レモン色のブラウスに黒のフレアスカートを合わせた女の子が、肩で息しながら立っている。
「遅いでー!」
「うう、すみません……」
「やっほー、くらら。カバンこっち置いていいよ」
「ありがとう、透々香ちゃん」
キャメルブラウンの小さなトートバッグが、わたしの左隣に置かれた。
望月くらら。
彼女も夏希と同じく高一から二年連続で同じクラスである、わたしの親友。
いつもどこか眠そうなまぶた、ビー玉のようにきらきらした瞳、雪みたいに白いすべすべの肌、ぷるんとした血色の良い唇。

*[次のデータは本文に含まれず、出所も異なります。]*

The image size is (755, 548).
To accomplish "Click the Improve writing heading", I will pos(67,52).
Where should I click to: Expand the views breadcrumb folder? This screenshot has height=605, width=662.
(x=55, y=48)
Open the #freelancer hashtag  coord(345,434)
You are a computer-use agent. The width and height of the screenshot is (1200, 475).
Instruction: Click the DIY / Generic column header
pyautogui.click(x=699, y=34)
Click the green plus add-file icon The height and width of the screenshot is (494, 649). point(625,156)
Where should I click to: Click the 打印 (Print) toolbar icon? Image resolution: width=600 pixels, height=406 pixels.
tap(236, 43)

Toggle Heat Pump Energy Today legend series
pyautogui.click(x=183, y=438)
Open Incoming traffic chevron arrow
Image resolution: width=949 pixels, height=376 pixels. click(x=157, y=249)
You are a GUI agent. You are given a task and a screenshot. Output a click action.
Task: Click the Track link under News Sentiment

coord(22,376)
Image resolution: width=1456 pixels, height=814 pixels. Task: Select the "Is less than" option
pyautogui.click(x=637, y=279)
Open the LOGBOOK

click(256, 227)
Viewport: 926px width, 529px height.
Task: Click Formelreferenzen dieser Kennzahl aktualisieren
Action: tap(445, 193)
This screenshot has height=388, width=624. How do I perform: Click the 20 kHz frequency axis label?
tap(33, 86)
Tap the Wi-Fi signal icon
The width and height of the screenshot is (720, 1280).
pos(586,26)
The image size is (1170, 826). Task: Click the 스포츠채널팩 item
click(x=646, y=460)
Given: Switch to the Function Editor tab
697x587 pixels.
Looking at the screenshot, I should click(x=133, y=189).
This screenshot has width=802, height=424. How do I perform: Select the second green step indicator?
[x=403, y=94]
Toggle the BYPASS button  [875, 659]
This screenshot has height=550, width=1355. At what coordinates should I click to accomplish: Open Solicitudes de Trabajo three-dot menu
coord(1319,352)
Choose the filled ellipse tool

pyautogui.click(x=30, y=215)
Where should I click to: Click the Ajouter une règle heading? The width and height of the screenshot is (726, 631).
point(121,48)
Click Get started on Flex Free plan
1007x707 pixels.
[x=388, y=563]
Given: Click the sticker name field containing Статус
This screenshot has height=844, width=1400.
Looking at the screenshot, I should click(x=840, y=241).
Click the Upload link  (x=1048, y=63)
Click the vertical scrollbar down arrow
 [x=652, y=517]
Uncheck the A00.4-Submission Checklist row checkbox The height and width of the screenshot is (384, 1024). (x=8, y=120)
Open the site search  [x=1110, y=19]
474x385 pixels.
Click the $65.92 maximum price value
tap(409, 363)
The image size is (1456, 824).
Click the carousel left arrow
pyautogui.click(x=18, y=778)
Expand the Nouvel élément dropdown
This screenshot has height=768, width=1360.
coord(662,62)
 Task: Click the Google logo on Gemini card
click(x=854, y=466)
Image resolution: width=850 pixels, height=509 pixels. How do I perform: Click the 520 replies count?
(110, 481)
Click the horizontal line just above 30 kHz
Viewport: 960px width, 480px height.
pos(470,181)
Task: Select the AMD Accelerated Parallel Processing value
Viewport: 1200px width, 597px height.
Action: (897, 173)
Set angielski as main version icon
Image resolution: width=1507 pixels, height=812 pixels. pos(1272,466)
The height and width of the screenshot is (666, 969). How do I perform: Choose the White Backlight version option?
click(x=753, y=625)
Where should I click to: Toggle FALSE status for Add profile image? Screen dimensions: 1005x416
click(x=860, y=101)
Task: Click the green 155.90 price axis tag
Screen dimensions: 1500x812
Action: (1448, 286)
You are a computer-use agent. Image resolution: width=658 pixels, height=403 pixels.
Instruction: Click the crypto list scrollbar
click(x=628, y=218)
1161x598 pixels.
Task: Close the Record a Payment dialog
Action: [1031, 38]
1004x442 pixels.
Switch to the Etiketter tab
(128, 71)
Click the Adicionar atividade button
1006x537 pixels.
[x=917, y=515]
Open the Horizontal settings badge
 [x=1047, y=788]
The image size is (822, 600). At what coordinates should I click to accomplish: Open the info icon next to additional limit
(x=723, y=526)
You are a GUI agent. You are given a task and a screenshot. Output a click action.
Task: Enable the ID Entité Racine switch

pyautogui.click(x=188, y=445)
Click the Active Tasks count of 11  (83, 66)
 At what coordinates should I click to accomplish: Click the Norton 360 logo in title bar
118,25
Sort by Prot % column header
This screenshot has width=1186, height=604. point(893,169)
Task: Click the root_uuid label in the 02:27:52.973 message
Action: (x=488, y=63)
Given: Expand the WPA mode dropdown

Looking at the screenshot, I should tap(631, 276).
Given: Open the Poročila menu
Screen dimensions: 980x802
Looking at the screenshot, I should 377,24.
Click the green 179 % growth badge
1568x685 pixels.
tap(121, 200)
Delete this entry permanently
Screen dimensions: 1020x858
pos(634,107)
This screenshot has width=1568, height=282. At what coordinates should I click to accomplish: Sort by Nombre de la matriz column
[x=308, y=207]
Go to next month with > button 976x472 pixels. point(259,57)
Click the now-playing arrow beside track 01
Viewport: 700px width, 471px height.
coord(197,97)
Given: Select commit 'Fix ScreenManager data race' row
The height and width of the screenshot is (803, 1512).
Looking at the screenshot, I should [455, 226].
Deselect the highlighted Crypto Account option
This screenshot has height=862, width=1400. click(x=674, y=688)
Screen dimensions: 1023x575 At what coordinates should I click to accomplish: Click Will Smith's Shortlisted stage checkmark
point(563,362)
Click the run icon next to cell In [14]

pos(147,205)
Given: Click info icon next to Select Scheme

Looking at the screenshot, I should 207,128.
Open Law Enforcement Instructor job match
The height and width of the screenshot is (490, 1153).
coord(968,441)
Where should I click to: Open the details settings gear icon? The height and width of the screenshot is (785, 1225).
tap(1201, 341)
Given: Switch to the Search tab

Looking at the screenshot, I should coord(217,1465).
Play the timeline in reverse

うちのクラスで一番、それどころか、学校一の美少女かもしれない。
「くらら、また久しぶりに髪下ろしたな! むっちゃかわいい!」
「うんうん、すごくおしゃれ」
「ほんと? ありがとう!」
セミロングの黒髪をいじらしく触りながら、くららが夏希の隣に腰を下ろす。
元の容姿がいいだけでなく、おしゃれも好きなくらら。私服がバラエティに富んでいるし、髪型やアクセサリーは頻繁に変わる。
天から与えられた容姿を最大限に楽しんでいる人。
「身支度が簡便だから」という理由で万年ショートボブのわたしとは大違いだ。
「はあ、お腹すいちゃった! 早く注文しよう!」
「なんやー! くららが遅刻したからうちら待っとったんやでー!」
「ごめんよお」
こんなやり取りも、もう見慣れたもの。
くららとは一年生の時からよく遊んでいる中だけど、大抵集合時刻には間に合わない。
だけど、それが問題になることはなかった。
だって、くららはかわいい癒し系だから。